Alongside the games are objects from the museum’s collections that resonate with these humanist narratives of war stories: a blanket carried across Europe by a World War II refugee and the charred musical instrument of a Iraqi who fled his home in Mosul to escape Isis.

An intriguing observation here is about the trends according to which different wars are depicted in popular culture. “World War II always felt like a setting where it was okay to have adventures,” says Kikuchi, invoking films such as The great escape as well as the Call of Duty games Meanwhile, the First World War is mostly remembered as a tragedy that traumatized an entire generation. This continues with the First World War art game 11-11: Memories related, whose engagement with the story is more poignant and painful than brilliant. Meanwhile, modern wars in the Middle East are too often based on clumsy stereotypes of Arabs.
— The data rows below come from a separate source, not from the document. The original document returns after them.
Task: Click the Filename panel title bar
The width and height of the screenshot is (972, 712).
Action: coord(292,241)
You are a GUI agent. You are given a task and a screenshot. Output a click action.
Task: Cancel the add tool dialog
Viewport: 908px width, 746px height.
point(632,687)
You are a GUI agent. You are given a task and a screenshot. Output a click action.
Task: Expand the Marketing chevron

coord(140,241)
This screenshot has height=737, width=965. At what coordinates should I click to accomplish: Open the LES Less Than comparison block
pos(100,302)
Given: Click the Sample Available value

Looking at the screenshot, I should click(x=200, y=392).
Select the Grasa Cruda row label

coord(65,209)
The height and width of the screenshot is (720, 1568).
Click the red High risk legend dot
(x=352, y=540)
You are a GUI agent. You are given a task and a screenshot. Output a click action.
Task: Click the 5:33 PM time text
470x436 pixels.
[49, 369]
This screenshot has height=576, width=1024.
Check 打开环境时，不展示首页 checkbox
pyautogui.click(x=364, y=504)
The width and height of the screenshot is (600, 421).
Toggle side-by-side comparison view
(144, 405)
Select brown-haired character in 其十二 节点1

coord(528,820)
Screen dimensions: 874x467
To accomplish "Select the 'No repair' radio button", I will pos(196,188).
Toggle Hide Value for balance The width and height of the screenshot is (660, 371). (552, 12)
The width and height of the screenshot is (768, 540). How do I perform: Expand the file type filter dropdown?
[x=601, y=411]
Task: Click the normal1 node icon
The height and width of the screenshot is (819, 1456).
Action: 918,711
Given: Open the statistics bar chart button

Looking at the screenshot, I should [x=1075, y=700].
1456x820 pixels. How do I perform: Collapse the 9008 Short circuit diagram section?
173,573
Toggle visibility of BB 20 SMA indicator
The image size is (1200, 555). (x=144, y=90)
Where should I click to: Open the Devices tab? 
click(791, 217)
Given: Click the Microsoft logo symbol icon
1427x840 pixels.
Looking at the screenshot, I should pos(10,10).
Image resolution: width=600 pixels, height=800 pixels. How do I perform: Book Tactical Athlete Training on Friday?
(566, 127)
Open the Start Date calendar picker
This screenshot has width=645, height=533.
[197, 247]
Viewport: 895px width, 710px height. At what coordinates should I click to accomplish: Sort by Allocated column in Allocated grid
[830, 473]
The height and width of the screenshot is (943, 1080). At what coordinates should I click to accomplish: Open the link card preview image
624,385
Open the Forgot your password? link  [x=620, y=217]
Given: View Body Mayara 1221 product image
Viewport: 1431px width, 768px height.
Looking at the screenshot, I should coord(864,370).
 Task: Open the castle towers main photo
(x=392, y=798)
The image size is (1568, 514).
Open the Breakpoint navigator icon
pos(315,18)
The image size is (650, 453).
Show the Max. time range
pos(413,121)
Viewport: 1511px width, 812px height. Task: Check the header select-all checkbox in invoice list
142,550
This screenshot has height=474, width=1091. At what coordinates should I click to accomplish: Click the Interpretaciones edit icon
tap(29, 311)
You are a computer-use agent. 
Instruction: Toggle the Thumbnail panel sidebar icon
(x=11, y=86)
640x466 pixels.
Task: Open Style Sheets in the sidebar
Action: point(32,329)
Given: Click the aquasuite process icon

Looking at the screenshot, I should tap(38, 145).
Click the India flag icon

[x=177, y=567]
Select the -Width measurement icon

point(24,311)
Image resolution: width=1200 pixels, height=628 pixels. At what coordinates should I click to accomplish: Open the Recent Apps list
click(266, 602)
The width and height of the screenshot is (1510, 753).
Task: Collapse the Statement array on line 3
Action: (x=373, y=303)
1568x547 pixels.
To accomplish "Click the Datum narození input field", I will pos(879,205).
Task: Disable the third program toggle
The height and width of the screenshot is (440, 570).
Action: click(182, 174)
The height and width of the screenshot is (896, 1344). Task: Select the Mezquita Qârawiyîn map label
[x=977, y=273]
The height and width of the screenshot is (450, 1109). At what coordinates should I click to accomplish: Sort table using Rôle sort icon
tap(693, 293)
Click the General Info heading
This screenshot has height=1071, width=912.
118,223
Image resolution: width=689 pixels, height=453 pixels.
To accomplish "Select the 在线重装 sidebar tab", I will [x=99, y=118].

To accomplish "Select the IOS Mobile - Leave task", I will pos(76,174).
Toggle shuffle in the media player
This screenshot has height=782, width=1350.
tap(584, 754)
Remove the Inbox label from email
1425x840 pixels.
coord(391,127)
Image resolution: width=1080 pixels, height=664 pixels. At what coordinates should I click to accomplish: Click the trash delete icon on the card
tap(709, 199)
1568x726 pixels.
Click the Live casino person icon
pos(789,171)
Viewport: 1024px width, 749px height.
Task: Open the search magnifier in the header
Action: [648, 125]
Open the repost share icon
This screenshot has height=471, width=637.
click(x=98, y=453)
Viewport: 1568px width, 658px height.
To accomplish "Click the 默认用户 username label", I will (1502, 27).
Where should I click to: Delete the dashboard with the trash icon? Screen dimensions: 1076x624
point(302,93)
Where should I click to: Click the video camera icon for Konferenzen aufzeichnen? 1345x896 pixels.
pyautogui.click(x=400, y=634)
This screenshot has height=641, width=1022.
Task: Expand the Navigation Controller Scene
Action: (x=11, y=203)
We also see a demonstration of the controversial Six days in Fallujah, which has drawn criticism from gamers who are concerned whether it can sensitively portray the plight of Iraqi civilians while extolling the heroism of US Marines. This raises questions about whether games can provide a sensitive enough canvas to portray the recent conflict: There are still no games about the war in Ukraine, although the industry has rallied to support Ukrainian developers.

In a darkened showroom, two people look at a video screen with a fighting game

The exhibition explores the tension between the fantasy of the game and the reality of war © Kathleen Arundell

“More than anything else, games tell us the stories we want to tell about conflict,” says Kikuchi. “They overemphasize the difference that individuals can make. Conflicts are rarely resolved by a surgical strike or a special forces squad.” To walk through the main galleries of IWM London is to understand that war is beyond the control of any one individual. It is a colossal phenomenon that tears through history like a force of nature, something to be endured, not enjoyed.

Games can mine the theme for a nice show or explore its darker underbelly, but mostly they’re selling a fantasy. “They reveal our desire to be in control of our destiny,” says Kikuchi, “in a way that real war always denies us.”